La musique de l’artiste s’écoute partout et se comprend comme on veut la comprendre, mais une chose est certaine, elle est teintée de mille impressions liées au lieu. « Dans le Nord, la notion du temps et la notion de notre corps sont différentes. C’est vaste, précise-t-elle. Je viens de revenir de là-bas et c’était la toundra de fin d’été: jaune avec une seule sorte de vert. Et à Montréal, maintenant, je ne vois que des lignes, des cloisons. Les rues, les artères, les bâtiments, toutes les verdures aux teintes différentes. Impossible de retrouver l’aspect méditatif de l’immensité. J’y suis retournée souvent, récemment parce que c’était plus fort que les mots d’un psy. »

La runaway girl retrace sur son album la route qui l’a construite, puis elle salue tous ceux qui ont été là et ceux qui auraient dû y être. « J’ai toujours fui des problèmes pour pouvoir peindre quelque chose de beau ailleurs. J’avais tout le temps besoin de protéger mon petit monde, mais ça fait pas longtemps que je me donne le droit de passer à autre chose. »

Les défis relevés ensemble

Les communautés autochtones du Canada sont enfin au centre des préoccupations politiques aujourd’hui et Elisapie le dit haut et fort: il ne faut pas que ça cesse. Née d’une mère autochtone et d’un père terre-neuvien, elle a été donnée en adoption à des parents du Grand-Nord. « C’est vrai qu’on a vécu des choses extrêmement difficiles, mais les gens pensent toujours que les autochtones sont des victimes, mais allez les voir en 2018. Vous verrez la fierté d’un peuple qui travaille tellement fort. Le territoire, la langue, les enjeux sont encore bien là, mais les tambours reviennent. Les jeunes des premières nations réapprennent à les utiliser de façon cérémoniale. Ça va être fort comme guérison. On a de plus en plus l’impression qu’on nous entend et je sentais qu’il fallait que je parle aux gens de chez moi dans une langue qu’ils connaissent. Il fallait que je fasse encore de la musique. »

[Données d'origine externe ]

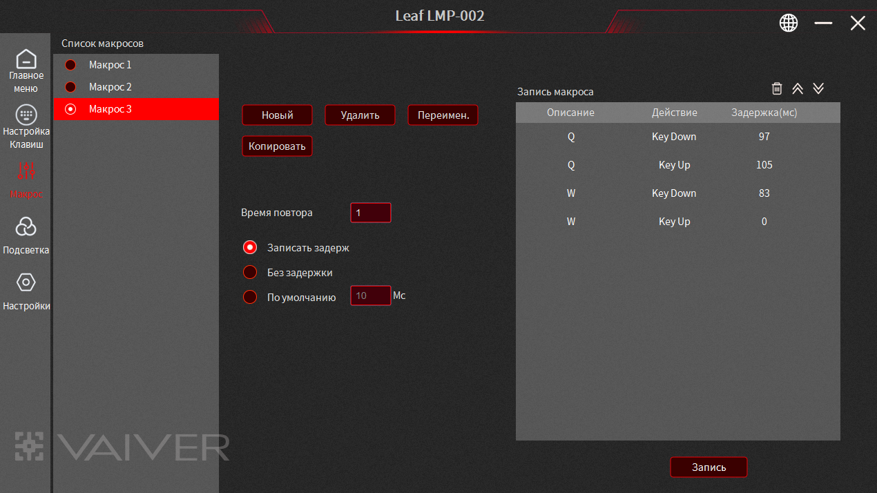Screen dimensions: 877x493
Task: Select the Макрос sidebar icon
Action: pyautogui.click(x=26, y=171)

Sur la première pièce, Arnaq, Elisapie rend hommage aux femmes et aux filles autochtones disparues ou assassinées au Canada. Les paroles nous percutent dès lors, puis on frissonne jusqu’à la fin de l’album: You’re a man, you’re a young boy / You’re a father, you’re a grandfather / No, don’t do it / You’re the protector. À travers ces mots, Elisapie rappelle à l’homme qu’il est extraordinaire. « Je lui dit qu’il est l’équilibre dans la cause des femmes. Dans notre histoire, la femme a toujours été auprès de la famille pour lui porter des soins alors que l’homme a eu le devoir de chasse et de comprendre le territoire tout en respectant les rites. Avec la fin de ce rôle qui était au cœur de qui ils étaient, les hommes ont perdu une partie d’eux-mêmes. Je veux qu’ils sachent qu’il est possible pour eux de garder cette force en ayant la douceur de l’homme moderne. »

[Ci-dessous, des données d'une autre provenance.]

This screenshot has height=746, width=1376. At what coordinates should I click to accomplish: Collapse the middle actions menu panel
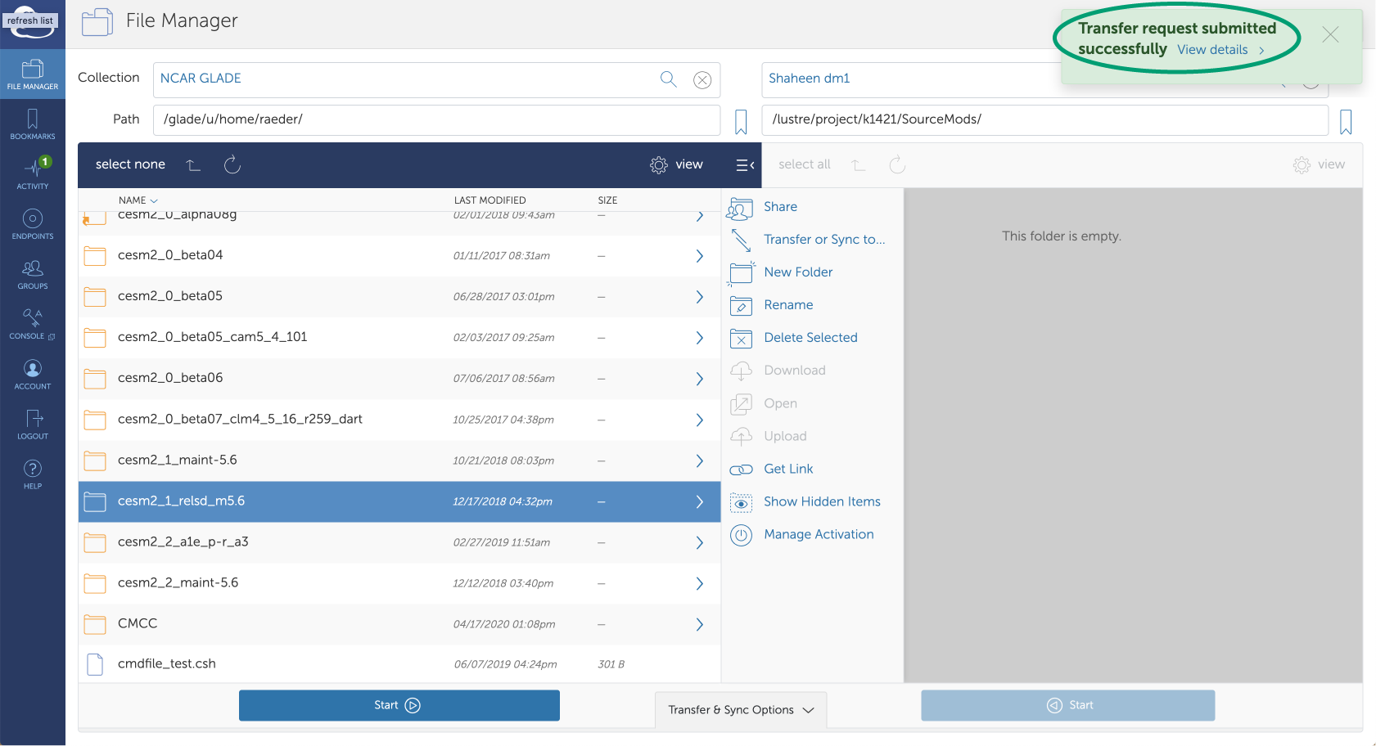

La musique écrite par l’un de ses oncles a commencé à résonner fort en elle tout d’un coup. C’est pourquoi elle reprend sa chanson Quanniugum, une chanson des années 70. « À un moment, j’allais tellement mal que je ne tolérais aucune pression, tout me faisait peur, les larmes ont coulé sur sa musique. Je me suis bien vidée », se remémore-t-elle. Wolves Don’t Live by the Rules, morceau emblématique de la culture inuit écrite par Willie Trasher, une grande inspiration, figure également parmi les reprises. « Le son qu’on entend sur le disque s’insère le plus possible dans cette idée de fondation, explique Elisapie. Tout ou presque est enregistré live, ensemble. L’essentiel, c’est le togetherness. »

Une équipe qui se façonne

C’est après un spectacle qu’Elisapie a dit un « allô » anodin à Joe Grass, croisé dans les coulisses. « Quand tu rencontres quelqu’un comme ça, t’as envie de savoir ce qu’il sait faire, avoue Elisapie. J’ai fait mes recherches. Et pour le nouvel album je voulais avoir un gars qui prend sa guitare et que « c’est ça », that’s it. J’ai eu le même feeling avec lui que j’ai déjà eu avec Patrick Watson par exemple. Il se trouve très près du folk, du bluegrass, du blues et il y a quelque chose de vintage dans son son. C’était lui qu’il me fallait. »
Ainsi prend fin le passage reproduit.